Das Wohnungsrecht ist die typische Belastung bei familiärer Vermögensübertragung. Eltern übertragen das Haus an die Kinder und behalten sich das Wohnungsrecht vor – sie können bis zum Tod im gewohnten Umfeld leben.
Inhalt und Grenzen
Für Makler bedeutet das: Du prüfst bei jeder Objekt-Akquise das Grundbuch. Wohnungsrechte stehen in Abteilung II als beschränkt persönliche Dienstbarkeit nach §1093 BGB. Sie erlauben nur die Selbstnutzung – keine Vermietung, keine Untervermietung an Dritte.
Der Berechtigte trägt typischerweise die laufenden Kosten (Strom, Wasser, anteilig Hausgeld). Größere Instandhaltungen bleiben beim Eigentümer.
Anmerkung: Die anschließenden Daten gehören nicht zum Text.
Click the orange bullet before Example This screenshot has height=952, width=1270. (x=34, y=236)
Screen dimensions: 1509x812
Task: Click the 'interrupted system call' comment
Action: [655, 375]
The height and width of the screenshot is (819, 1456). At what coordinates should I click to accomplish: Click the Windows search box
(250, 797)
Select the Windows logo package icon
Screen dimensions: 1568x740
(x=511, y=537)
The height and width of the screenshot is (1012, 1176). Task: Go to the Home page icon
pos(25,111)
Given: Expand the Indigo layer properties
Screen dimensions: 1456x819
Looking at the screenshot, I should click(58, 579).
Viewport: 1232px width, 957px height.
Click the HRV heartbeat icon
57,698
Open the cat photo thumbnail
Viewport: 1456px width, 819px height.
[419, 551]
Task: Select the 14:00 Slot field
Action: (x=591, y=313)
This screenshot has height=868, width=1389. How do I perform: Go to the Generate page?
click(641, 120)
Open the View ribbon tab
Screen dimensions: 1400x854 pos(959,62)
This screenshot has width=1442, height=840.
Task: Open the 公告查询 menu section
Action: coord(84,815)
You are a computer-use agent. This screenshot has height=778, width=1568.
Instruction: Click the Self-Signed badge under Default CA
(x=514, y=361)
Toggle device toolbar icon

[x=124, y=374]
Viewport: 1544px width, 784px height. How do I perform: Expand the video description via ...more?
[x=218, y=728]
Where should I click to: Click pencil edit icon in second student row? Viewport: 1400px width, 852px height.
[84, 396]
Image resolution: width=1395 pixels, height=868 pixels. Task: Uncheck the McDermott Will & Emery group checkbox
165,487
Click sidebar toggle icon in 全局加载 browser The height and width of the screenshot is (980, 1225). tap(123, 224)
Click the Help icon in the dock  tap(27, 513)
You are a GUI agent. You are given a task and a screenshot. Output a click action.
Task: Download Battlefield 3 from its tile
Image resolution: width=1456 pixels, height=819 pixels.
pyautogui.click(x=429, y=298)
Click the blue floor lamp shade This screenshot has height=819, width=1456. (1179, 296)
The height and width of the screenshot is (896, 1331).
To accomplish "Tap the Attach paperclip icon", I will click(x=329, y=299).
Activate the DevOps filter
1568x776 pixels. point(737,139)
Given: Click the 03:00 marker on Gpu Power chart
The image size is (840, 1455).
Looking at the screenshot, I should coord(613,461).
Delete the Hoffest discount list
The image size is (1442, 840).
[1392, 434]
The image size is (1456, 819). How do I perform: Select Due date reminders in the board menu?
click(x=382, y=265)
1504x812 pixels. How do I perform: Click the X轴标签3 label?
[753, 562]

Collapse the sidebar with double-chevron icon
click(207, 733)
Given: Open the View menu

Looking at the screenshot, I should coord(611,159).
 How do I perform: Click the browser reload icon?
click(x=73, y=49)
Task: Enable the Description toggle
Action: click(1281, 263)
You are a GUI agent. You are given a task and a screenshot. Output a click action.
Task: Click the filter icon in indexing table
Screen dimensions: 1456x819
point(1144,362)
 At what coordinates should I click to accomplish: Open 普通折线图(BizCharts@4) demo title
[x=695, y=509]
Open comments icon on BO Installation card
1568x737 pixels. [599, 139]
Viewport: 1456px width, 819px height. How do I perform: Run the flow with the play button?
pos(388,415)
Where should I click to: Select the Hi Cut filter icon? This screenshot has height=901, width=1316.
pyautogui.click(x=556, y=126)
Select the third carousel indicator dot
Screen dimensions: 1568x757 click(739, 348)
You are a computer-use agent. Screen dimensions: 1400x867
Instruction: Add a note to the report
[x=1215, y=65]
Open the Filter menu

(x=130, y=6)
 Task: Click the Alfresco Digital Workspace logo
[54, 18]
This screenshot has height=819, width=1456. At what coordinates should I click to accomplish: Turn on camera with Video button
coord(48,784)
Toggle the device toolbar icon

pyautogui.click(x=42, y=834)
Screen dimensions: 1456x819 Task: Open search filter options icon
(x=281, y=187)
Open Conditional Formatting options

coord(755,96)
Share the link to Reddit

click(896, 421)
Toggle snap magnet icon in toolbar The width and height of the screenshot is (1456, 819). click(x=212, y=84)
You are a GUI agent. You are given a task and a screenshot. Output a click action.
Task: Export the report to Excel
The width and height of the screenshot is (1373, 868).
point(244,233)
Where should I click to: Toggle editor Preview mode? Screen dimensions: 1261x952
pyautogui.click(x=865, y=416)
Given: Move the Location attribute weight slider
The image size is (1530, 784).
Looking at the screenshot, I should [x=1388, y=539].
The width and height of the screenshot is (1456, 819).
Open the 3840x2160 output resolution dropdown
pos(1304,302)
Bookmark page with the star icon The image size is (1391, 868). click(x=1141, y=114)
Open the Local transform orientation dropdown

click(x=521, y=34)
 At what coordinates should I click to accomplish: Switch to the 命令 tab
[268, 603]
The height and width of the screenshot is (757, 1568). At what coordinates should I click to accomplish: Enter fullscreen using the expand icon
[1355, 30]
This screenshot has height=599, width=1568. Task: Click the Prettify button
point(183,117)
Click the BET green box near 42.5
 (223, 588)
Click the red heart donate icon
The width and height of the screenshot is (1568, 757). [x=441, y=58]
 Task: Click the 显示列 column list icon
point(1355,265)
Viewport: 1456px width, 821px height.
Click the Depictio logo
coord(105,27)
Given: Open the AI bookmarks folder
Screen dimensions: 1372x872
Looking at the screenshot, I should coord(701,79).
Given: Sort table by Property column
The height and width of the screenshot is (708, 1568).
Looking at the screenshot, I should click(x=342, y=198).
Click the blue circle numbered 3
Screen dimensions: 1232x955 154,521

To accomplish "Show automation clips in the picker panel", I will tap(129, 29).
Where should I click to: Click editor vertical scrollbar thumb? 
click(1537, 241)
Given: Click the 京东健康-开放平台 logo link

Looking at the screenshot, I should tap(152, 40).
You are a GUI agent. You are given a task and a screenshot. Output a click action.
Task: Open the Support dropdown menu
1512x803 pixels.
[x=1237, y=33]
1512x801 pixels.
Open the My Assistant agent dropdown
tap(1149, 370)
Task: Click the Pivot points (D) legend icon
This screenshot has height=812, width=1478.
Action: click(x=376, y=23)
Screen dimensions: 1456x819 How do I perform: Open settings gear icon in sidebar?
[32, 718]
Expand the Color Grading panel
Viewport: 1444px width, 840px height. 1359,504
Der Vertrag regelt das im Detail – ohne klare Regelung gilt die gesetzliche Auslegung.
Auswirkung auf Verkauf und Wert
Beim Verkauf bleibt das Wohnungsrecht bestehen. Der Käufer erwirbt Eigentum, aber das Recht des Bewohners bleibt unangetastet. Das schränkt die Käufergruppe stark ein. In der Praxis bleiben oft nur Familienangehörige oder spezialisierte Investoren als Käufer.
Die Wertminderung ist erheblich, aber geringer als beim Nießbrauch, da der Eigentümer immerhin Vermietungs- und Veräußerungsfreiheit für nicht bewohnte Bereiche behält. Bei einem 70-jährigen Wohnungsberechtigten und 200 Quadratmetern Wohnfläche kann der Abschlag bei 30 bis 50 Prozent des unbelasteten Verkehrswerts liegen.
Im Verkaufsgespräch erklärst du dem Eigentümer realistische Marktoptionen. Eine Ablösung gegen Einmalzahlung an den Berechtigten ist oft sinnvoller als der Verkauf mit Belastung – die Mehrwert-Erzielung ist meist höher. Bei der Wertermittlung beziehst du auch verwandte Rechte wie Reallast oder Dienstbarkeiten systematisch ein.